Puisqu'il s'agit de montagne, quelle part occupe-t-elle dans le roman et quelle part l'alpinisme ? D'après l'auteur lui-même l'action se situerait dans une grande face nord de l'Oisans, mais il est bien difficile en réalité de mettre un nom sur cette montagne. Les descriptions peu nombreuses ne dépassent pas les généralités : quelques lignes sur l'horizon, sur le temps ; en l'absence de tout panorama complet ou quelque peu précis, la montagne reste une abstraction sans consistance. L'alpinisme ? Ecoutons l'auteur : « Mon problème a été de ne pas devenir pédant tout en restant technique. Il m'a fallu traduire en termes simples ce vocabulaire très particulier de la montagne. » Et reconnaissons que l'auteur n'a pas résolu le problème. Les descriptions techniques sont très mauvaises, car elles ne permettent pas au lecteur de s'imaginer la scène. En voulant être simple, P. Moustiers a été incomplet et ses descriptions sont incohérentes. Et s'il est facile de relever de nombreuses impossibilités — ce qui est plus grave que des invraisemblances, car celles-ci ont toujours le bénéfice du doute, les réalités alpines dépassant souvent la fiction —, si ces impossibilités sont nombreuses, c'est que le problème est faussé à la base : l'ascension dont il est question, dans les conditions décrites, est purement et simplement inimaginable, impossible. Le lecteur doit accepter cette condition dès le début du roman, sans quoi il ne pourrait continuer sans pousser les hauts cris. Pour le profane, cela est certainement possible ; pour l'alpiniste, le morceau est trop gros à avaler. Alors ? Alors La Paroi n'est pas un roman de montagne. Les critiques s'accordent à peu près sur ce point et l'auteur le reconnaît aussi : « La montagne n'est pour moi que le " cadre " de mon roman ; j'aurais pu écrire la même chose sur la mer (...). Seule la vérité psychologique m'intéresse, le décor importe peu. » Nous y sommes.

La Paroi est un roman intéressant dans la mesure où l'auteur essaie de saisir, en termes simples, les motivations profondes des personnages.
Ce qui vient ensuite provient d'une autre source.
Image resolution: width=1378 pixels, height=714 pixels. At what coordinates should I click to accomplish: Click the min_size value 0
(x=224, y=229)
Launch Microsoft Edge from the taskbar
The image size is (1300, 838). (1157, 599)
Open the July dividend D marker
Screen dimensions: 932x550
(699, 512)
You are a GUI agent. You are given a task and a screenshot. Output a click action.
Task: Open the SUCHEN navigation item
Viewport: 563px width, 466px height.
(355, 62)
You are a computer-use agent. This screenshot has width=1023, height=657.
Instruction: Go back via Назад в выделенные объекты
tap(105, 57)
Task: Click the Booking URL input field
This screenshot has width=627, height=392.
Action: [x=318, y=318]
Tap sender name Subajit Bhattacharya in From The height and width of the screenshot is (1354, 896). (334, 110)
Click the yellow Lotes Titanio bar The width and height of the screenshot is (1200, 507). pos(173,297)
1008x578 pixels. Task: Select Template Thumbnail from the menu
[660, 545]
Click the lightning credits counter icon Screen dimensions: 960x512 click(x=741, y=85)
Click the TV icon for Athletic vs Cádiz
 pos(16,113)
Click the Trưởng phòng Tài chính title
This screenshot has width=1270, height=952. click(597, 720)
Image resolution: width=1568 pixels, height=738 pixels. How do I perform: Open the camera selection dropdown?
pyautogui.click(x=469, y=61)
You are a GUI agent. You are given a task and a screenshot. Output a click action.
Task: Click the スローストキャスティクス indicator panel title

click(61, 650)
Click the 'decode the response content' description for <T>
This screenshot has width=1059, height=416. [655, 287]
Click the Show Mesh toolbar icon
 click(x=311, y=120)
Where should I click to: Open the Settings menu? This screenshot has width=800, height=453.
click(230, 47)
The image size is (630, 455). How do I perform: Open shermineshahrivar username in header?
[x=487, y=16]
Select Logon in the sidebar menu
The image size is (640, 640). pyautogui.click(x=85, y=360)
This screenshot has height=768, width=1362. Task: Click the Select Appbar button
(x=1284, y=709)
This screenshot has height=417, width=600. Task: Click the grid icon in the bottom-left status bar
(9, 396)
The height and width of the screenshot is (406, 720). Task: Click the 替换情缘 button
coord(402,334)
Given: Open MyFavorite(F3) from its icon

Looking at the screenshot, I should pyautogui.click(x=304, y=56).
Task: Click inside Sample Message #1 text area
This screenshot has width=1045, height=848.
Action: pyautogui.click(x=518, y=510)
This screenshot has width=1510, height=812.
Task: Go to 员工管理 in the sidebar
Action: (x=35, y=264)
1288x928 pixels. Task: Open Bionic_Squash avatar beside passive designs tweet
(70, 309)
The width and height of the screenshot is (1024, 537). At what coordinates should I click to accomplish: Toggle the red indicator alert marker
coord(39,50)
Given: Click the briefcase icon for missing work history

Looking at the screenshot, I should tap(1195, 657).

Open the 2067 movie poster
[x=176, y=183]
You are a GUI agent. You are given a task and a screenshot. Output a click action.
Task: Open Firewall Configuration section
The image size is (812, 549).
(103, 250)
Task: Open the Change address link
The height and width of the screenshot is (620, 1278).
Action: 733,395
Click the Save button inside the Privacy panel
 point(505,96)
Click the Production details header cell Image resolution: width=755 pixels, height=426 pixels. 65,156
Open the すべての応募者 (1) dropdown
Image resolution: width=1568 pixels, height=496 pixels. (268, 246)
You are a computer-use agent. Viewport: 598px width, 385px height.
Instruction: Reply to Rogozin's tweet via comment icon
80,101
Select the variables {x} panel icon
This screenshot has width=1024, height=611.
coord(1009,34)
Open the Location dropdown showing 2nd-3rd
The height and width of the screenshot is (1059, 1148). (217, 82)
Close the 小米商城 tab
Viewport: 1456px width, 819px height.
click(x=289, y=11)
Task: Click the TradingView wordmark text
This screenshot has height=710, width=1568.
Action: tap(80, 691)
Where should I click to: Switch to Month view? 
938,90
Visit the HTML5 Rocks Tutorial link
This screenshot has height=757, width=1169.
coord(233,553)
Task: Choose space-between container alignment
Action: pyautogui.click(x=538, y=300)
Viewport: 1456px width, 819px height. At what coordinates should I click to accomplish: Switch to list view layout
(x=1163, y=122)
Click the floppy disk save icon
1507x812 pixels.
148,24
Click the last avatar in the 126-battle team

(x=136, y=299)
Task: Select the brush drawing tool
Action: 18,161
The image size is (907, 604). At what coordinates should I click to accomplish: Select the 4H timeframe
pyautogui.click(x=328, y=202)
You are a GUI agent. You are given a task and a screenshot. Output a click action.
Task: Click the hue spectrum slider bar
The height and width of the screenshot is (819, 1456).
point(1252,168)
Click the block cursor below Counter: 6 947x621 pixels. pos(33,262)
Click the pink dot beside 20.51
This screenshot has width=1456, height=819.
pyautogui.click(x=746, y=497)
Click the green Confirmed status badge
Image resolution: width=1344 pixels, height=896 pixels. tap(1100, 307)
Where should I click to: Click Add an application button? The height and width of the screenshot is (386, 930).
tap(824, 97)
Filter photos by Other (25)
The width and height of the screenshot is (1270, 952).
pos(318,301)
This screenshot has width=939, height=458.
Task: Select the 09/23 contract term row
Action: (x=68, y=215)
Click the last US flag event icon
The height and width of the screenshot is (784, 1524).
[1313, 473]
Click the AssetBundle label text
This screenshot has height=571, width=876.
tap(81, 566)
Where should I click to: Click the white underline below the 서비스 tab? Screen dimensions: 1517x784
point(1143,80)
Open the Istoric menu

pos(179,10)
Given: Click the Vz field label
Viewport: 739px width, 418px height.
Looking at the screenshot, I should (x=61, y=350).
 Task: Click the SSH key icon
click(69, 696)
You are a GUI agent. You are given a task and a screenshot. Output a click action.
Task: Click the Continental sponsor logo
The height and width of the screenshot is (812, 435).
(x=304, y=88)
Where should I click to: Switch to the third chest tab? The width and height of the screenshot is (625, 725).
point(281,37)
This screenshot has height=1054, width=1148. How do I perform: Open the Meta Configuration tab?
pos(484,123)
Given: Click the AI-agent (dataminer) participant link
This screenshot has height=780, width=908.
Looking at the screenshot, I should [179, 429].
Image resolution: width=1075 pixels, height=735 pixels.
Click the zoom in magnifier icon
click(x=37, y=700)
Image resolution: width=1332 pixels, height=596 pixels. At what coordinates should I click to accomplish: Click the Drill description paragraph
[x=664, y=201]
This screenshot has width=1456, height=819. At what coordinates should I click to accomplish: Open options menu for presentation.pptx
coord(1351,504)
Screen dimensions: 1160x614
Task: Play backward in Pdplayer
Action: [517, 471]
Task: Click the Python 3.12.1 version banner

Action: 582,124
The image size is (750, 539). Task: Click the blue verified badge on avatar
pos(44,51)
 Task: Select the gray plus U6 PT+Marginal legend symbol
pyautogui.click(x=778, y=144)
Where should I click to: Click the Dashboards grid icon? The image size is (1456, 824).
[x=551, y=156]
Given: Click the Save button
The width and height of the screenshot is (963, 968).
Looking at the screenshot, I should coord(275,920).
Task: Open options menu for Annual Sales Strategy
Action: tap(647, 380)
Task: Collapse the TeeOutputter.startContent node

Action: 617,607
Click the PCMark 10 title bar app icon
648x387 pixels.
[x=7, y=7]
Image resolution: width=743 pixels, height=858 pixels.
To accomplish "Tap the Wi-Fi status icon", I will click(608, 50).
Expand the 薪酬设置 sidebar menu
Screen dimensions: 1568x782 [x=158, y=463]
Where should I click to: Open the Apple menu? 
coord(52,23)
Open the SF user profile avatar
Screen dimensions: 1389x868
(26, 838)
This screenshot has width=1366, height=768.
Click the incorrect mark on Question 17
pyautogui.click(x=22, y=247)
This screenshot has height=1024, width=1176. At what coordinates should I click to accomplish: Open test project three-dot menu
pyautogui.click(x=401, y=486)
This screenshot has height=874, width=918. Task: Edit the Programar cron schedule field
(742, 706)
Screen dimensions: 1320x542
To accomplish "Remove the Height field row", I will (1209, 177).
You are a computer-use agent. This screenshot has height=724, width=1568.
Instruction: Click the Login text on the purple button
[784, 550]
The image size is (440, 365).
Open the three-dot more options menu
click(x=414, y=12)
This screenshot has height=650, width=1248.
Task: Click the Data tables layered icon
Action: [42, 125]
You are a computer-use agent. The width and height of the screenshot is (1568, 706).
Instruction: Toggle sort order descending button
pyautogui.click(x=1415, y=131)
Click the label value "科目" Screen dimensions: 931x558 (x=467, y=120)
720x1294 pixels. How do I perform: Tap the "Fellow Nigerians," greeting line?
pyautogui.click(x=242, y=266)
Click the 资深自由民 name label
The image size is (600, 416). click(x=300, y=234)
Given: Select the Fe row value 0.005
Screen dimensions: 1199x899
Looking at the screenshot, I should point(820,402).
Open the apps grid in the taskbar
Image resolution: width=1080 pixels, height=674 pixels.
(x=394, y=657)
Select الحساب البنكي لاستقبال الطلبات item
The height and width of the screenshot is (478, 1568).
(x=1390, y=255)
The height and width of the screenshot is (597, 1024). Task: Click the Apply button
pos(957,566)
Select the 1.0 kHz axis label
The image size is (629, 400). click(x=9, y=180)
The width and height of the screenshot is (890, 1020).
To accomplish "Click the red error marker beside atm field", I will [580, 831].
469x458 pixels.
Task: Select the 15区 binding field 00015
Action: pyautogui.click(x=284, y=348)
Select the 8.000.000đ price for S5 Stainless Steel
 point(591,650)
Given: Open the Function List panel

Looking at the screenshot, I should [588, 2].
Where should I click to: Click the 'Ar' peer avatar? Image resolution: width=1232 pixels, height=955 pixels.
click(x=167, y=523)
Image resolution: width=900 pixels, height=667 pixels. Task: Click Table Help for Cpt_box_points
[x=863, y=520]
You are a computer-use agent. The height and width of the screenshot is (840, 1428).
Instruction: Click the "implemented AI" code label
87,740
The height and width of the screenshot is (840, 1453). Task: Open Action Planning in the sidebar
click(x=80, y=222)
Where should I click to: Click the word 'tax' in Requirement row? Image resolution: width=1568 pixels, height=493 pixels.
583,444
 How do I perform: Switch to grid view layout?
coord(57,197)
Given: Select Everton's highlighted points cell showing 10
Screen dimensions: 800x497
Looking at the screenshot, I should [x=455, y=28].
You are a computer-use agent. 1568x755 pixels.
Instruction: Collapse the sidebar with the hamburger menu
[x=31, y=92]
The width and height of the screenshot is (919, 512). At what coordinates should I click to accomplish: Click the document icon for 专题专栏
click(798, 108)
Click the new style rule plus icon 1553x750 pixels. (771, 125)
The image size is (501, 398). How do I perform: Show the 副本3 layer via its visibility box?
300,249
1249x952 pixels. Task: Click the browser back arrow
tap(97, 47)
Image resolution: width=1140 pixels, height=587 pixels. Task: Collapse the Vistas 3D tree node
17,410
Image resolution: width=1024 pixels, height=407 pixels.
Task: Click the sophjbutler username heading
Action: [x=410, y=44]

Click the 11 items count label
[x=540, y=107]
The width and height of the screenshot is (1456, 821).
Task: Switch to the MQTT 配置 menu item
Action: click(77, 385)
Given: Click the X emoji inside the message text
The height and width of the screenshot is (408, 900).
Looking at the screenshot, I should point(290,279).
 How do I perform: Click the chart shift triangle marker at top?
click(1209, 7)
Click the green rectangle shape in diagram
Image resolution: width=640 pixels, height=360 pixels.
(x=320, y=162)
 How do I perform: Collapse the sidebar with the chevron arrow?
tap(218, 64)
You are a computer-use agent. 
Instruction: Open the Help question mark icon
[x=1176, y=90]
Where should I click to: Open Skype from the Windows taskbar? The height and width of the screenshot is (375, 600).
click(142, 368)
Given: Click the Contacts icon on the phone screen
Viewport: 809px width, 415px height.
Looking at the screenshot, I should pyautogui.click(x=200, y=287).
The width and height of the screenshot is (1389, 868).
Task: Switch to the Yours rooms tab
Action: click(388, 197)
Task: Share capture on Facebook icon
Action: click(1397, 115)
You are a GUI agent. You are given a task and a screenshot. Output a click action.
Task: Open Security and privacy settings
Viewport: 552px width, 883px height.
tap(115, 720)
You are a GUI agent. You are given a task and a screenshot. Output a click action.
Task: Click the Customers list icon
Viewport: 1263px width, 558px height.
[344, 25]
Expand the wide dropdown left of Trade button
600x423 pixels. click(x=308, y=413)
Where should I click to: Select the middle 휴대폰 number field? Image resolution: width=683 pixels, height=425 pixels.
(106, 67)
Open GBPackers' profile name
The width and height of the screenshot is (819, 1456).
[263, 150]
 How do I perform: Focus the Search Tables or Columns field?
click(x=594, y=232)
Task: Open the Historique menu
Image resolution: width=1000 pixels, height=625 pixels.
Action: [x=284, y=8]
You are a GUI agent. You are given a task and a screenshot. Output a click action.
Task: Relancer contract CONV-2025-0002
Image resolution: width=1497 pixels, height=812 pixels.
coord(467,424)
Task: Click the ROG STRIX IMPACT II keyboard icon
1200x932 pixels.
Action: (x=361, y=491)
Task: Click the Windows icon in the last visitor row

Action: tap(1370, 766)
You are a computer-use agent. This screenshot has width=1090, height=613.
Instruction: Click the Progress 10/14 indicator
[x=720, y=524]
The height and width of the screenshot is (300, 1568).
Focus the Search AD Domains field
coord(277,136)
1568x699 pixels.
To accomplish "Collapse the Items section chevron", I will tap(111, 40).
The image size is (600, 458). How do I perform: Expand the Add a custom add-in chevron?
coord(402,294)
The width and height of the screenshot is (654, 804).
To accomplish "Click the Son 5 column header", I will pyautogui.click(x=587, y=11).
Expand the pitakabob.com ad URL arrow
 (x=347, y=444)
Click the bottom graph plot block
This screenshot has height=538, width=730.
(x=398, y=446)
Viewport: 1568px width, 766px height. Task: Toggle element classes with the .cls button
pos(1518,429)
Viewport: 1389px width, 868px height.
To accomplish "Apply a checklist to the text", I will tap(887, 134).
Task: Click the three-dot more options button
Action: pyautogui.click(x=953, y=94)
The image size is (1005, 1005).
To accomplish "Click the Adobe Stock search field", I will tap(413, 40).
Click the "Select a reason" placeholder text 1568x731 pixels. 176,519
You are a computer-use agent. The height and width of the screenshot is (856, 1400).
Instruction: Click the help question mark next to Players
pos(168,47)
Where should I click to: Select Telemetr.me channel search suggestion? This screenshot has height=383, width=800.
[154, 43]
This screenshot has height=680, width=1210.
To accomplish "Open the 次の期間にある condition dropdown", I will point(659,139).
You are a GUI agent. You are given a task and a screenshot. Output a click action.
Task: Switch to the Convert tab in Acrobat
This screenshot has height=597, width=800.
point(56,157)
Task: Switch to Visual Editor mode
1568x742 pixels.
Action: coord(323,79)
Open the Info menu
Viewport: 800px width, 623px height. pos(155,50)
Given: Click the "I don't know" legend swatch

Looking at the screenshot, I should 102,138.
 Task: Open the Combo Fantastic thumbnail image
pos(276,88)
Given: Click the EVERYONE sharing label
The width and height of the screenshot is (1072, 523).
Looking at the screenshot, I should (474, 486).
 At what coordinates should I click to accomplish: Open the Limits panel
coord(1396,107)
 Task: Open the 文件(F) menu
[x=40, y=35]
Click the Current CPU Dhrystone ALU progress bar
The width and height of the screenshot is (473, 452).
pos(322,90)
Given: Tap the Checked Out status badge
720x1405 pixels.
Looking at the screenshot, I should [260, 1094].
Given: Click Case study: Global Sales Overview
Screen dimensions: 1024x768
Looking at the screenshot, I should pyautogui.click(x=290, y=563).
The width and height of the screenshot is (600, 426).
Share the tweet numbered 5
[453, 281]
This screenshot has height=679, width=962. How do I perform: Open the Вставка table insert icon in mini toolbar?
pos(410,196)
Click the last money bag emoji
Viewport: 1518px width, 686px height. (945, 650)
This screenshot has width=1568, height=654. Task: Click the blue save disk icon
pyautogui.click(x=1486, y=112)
P. Moustiers est comme l'un d'eux, « ce sont les mobiles secrets qu'il aimerait découvrir ». Il arrive à faire des analyses très riches en nuances, mais ces analyses portent à faux quand elles s'exercent sur les personnages en tant qu'alpinistes. Il y a bien ici et là quelques bonnes remarques (« Matériel neuf et de premier choix. Ce qu'on fait de plus moderne, de plus perfectionné. Besoin de se rassurer »), et quelques belles phrases (« Il monte et tout lui paraît mesquin en face de cette réalité (...), aucun artifice, aucune théorie dans son exaltation »), mais elles sont trop rares. L'intérêt de La Paroi est étranger aux choses de la montagne et il ne faut pas l'ouvrir en pensant lire un roman de montagne. L'intérêt du livre est ailleurs, dans une tentative — très caractéristique de notre temps — pour voir de quoi sont faites les actions humaines.